■ **Work to complete**
Below are records. Transcribe exactly the lines from the one that contains "Click the Insert Marker yellow flag icon" through the last line, leaving any pictures out.

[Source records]
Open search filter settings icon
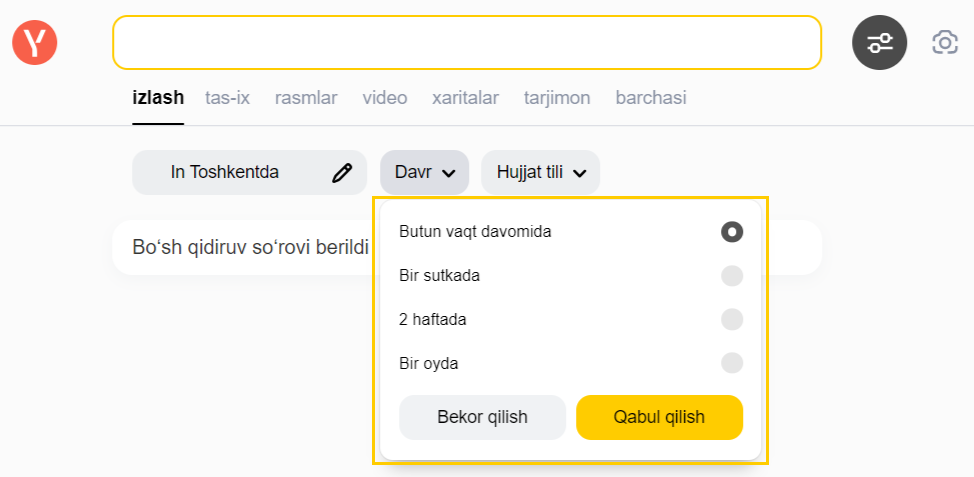 point(879,43)
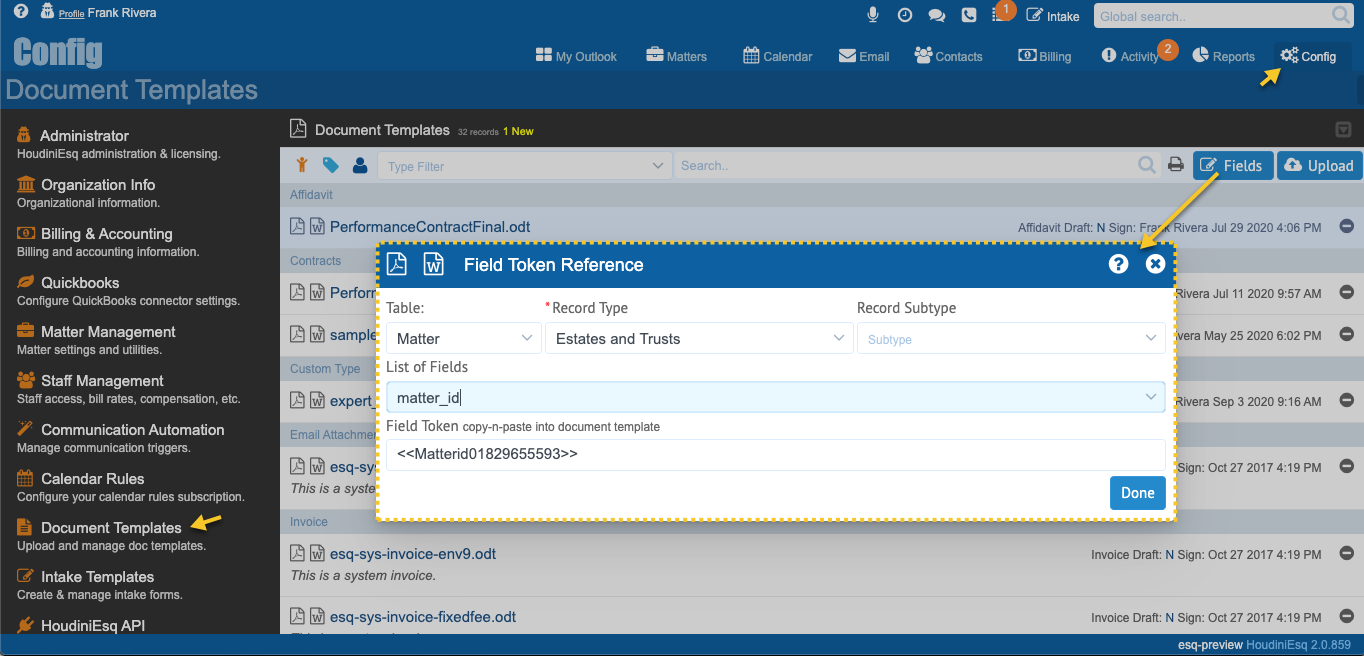Open the chat messages icon
1364x656 pixels.
pos(936,15)
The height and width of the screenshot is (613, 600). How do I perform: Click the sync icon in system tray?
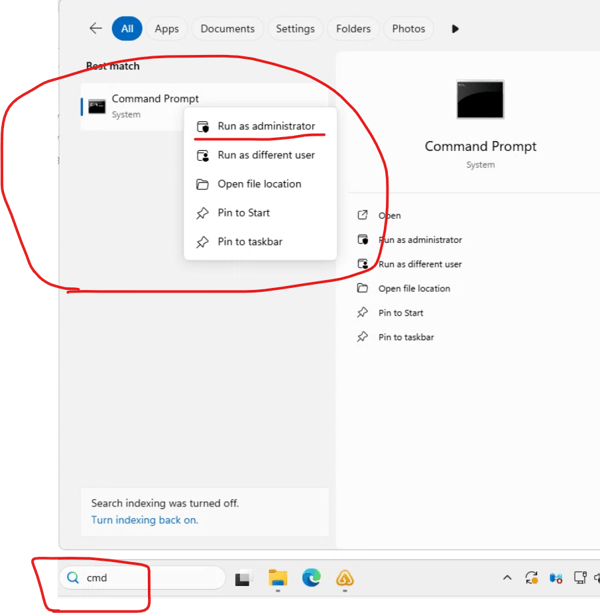(x=531, y=578)
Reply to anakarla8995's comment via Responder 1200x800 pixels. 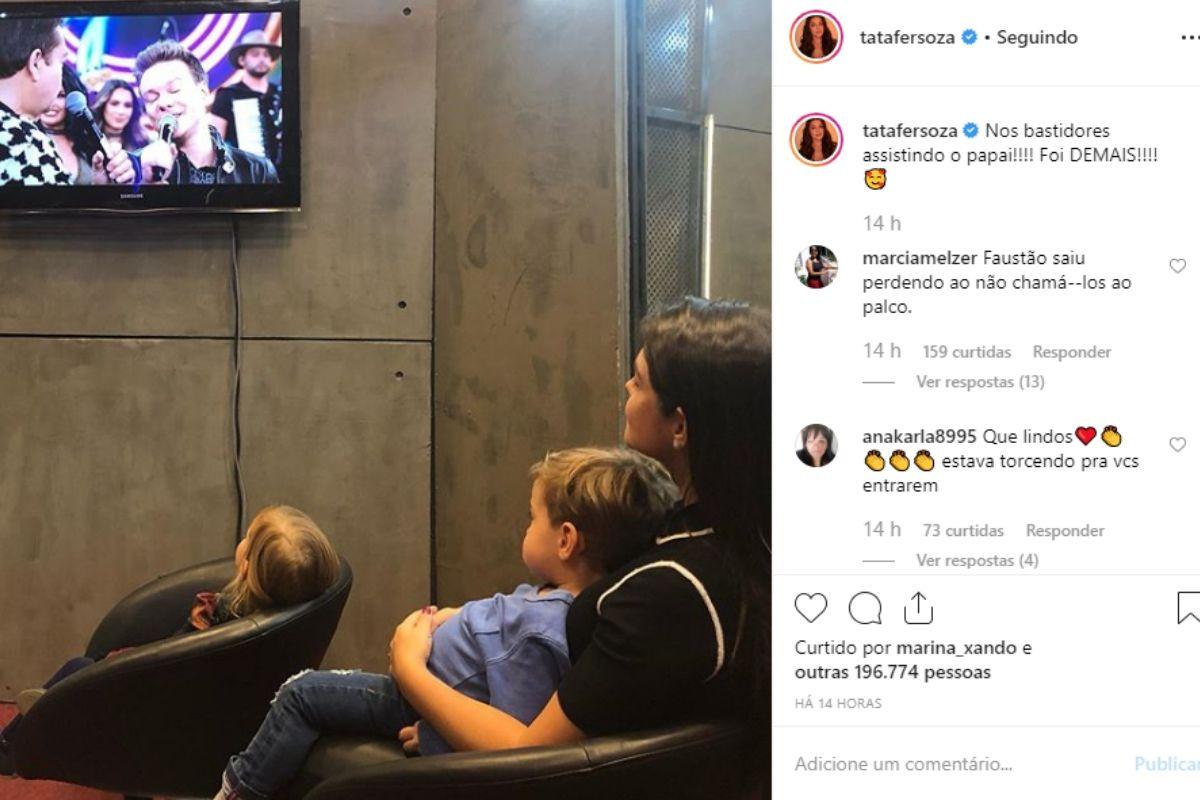[x=1065, y=530]
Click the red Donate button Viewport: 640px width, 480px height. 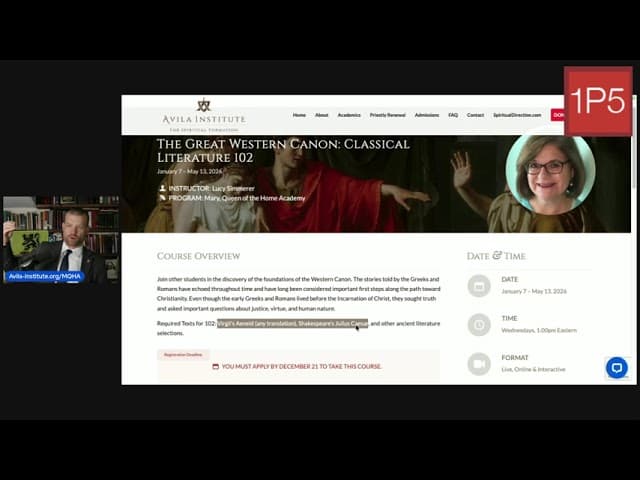(558, 115)
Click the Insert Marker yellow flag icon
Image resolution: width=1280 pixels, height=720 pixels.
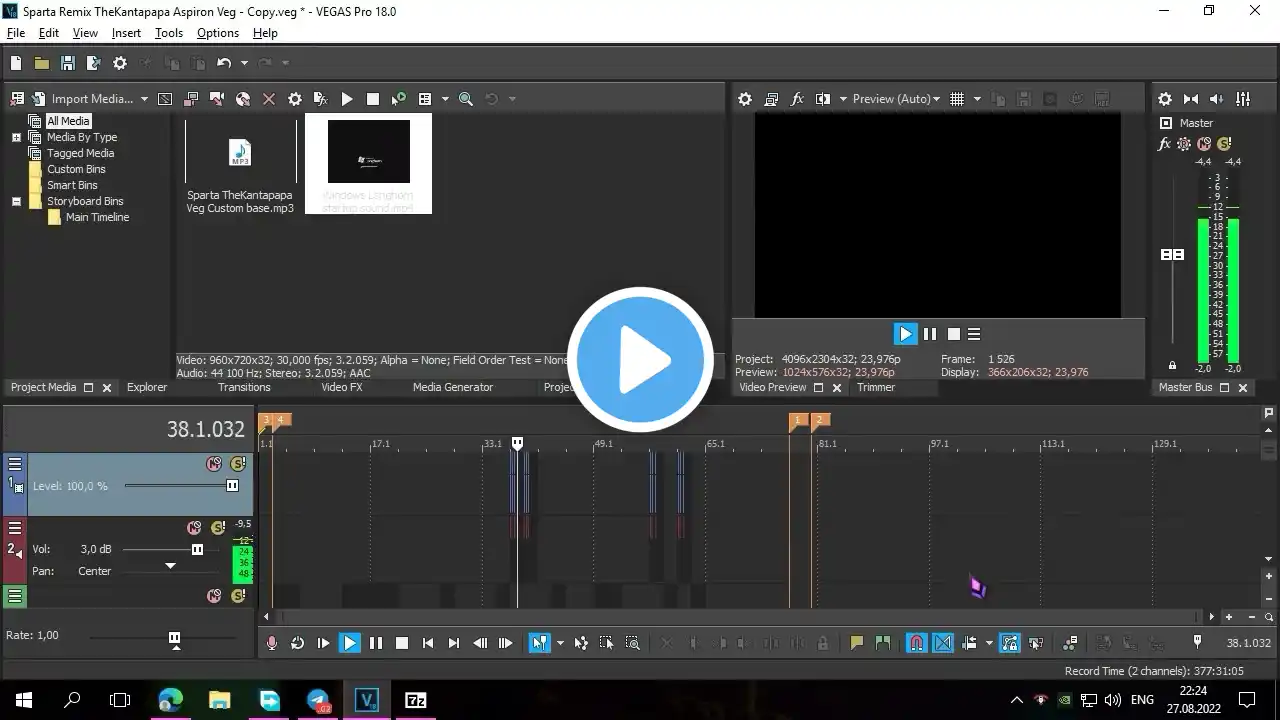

■ **Task response**
Click the Insert Marker yellow flag icon
Image resolution: width=1280 pixels, height=720 pixels.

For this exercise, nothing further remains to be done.